Accuracy alone is a poor metric for most real classification problems — especially with imbalanced classes. The right metric depends on the costs of different errors.

Confusion matrix

For binary classification, four cells: True Positives, False Positives, True Negatives, False Negatives. Every metric is some ratio of these four numbers.

Precision and Recall

Precision = TP / (TP + FP). Of the items we said were positive, what fraction actually are? Important when false positives are costly (spam detection — don't flag legit emails).
Recall (sensitivity, TPR) = TP / (TP + FN). Of all the truly positive items, what fraction did we catch? Important when false negatives are costly (medical screening — don't miss the disease).

F1 score

Harmonic mean of precision and recall: $F_1 = 2 \cdot P \cdot R / (P + R)$ . Useful when you care about both equally. $F_\beta$ generalizes: $F_2$ weighs recall more, $F_{0.5}$ weighs precision more.

ROC and AUC

The Receiver Operating Characteristic plots TPR vs FPR as the decision threshold varies.
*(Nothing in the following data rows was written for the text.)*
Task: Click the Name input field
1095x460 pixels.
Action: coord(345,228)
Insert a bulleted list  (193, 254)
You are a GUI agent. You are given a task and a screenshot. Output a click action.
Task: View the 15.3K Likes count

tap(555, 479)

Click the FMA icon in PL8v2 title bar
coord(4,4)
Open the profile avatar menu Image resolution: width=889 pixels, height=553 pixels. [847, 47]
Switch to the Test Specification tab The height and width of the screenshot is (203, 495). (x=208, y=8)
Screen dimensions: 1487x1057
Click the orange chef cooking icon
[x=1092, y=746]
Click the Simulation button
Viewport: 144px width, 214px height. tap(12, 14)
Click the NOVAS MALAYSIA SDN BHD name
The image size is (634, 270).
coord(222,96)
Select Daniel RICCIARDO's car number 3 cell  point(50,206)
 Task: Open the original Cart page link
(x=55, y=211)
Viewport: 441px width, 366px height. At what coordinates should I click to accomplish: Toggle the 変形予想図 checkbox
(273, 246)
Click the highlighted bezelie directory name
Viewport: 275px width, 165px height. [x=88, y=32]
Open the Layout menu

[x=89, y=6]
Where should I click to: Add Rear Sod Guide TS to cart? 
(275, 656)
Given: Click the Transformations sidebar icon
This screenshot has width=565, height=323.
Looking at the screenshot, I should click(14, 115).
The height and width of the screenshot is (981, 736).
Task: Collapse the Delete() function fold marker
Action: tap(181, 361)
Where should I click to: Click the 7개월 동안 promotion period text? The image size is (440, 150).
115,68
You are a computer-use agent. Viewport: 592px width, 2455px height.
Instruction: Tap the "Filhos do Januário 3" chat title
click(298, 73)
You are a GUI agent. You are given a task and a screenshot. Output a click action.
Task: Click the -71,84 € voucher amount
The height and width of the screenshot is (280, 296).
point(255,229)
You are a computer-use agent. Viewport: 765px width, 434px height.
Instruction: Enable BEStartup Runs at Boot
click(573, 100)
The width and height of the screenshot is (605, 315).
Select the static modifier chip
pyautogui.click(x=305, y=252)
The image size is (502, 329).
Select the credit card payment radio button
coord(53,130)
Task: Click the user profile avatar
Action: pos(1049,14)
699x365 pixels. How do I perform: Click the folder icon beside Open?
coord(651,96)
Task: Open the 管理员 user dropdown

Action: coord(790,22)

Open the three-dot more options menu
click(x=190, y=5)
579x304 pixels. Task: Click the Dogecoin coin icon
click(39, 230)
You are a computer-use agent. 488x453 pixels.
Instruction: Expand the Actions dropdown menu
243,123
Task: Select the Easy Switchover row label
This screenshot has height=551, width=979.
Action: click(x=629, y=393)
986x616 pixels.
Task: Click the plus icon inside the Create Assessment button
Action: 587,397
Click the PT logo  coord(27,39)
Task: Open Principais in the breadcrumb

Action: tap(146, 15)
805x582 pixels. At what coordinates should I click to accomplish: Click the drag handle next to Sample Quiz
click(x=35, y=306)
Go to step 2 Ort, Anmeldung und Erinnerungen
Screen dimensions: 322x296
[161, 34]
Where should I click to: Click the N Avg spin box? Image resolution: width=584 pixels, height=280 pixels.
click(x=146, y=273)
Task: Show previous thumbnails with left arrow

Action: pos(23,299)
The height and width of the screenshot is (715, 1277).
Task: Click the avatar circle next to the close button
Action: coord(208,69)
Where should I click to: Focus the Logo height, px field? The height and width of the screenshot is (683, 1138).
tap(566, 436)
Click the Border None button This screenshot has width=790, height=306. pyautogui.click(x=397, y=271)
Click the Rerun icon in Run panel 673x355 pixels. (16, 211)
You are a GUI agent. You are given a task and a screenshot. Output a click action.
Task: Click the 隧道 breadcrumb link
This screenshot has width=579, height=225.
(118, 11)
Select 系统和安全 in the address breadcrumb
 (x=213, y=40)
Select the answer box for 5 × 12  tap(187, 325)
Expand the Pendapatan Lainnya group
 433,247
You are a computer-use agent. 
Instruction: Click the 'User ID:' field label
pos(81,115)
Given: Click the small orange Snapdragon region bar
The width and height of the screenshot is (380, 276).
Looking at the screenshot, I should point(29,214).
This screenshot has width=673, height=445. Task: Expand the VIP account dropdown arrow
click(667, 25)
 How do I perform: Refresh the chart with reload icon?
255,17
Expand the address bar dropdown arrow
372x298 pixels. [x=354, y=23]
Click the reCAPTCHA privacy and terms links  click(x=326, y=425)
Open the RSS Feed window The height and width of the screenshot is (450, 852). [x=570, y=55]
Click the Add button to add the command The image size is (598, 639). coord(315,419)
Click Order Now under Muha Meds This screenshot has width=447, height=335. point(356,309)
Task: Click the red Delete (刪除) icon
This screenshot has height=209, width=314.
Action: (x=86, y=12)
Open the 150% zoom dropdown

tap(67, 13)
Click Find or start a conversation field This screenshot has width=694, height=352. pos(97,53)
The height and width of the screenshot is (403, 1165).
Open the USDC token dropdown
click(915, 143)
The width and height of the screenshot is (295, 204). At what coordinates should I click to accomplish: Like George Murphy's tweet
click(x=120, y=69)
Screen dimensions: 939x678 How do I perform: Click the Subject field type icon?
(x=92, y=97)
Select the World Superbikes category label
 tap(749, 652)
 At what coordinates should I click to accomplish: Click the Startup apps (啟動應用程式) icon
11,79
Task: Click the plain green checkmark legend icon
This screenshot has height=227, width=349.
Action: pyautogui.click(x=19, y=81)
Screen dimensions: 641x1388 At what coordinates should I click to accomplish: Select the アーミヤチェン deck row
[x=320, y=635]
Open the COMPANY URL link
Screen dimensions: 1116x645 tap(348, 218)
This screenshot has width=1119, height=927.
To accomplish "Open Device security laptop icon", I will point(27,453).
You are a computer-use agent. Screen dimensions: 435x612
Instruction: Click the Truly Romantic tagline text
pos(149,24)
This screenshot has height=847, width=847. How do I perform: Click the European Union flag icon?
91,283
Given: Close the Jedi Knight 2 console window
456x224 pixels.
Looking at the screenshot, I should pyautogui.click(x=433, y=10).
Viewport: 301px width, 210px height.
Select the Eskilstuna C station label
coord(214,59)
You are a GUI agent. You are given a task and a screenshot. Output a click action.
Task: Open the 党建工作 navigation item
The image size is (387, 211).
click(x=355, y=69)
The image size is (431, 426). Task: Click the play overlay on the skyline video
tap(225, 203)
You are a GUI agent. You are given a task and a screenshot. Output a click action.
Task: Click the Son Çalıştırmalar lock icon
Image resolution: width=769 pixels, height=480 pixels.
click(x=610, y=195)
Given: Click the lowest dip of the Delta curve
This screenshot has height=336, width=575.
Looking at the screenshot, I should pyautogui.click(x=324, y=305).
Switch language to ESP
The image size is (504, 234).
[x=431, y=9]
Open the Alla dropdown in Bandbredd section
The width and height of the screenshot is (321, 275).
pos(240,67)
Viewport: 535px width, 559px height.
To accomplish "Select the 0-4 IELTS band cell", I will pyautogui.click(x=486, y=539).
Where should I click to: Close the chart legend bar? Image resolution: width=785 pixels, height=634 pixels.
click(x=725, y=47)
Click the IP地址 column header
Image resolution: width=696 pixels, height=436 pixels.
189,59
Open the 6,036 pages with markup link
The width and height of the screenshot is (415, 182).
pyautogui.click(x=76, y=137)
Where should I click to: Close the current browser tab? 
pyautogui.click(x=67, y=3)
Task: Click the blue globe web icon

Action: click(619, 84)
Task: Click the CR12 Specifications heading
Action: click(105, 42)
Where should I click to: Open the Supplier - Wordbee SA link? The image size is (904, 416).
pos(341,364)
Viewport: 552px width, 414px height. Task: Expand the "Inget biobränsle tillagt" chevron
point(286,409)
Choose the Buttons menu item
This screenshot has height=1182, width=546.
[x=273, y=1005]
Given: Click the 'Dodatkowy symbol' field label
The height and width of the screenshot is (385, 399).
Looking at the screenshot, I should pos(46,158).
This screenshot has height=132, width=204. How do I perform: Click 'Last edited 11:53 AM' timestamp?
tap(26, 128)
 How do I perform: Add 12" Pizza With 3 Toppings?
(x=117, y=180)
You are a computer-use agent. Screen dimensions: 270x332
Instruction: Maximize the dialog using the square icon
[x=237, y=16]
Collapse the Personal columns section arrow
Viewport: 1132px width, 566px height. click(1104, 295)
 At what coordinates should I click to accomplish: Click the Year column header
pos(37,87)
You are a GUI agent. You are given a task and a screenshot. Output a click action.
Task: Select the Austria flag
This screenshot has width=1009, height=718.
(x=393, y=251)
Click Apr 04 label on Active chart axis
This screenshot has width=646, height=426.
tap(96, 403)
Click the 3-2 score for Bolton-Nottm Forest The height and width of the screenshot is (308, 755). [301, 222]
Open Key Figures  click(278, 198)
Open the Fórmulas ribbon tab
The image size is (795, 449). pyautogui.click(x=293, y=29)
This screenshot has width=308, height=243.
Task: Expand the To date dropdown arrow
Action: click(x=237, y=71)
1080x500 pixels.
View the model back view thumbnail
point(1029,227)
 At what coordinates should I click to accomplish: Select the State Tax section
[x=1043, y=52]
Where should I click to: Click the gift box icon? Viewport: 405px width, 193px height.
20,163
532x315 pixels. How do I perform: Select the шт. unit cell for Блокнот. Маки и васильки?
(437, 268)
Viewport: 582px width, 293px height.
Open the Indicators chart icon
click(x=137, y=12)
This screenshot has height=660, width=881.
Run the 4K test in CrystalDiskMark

AUC is the area under this curve — equals the probability that a random positive scores higher than a random negative. AUC = 0.5 is random; 1.0 is perfect. Threshold-independent, which is both its strength and weakness.

Precision-Recall curve

PR curves are usually MORE informative than ROC for imbalanced data. ROC can look great with terrible PR; AUC-PR is the area under the PR curve.

Log loss

$-\sum [y_i \log p_i + (1 - y_i) \log (1 - p_i)]$ . Cares about CALIBRATION — penalizes confidently wrong predictions heavily. Used for probabilistic forecasting (weather, sports betting, advertising).

When accuracy is fine

Balanced classes, symmetric error costs, mostly-correct predictions. For most real problems, at least one of those fails and you need precision/recall/AUC instead.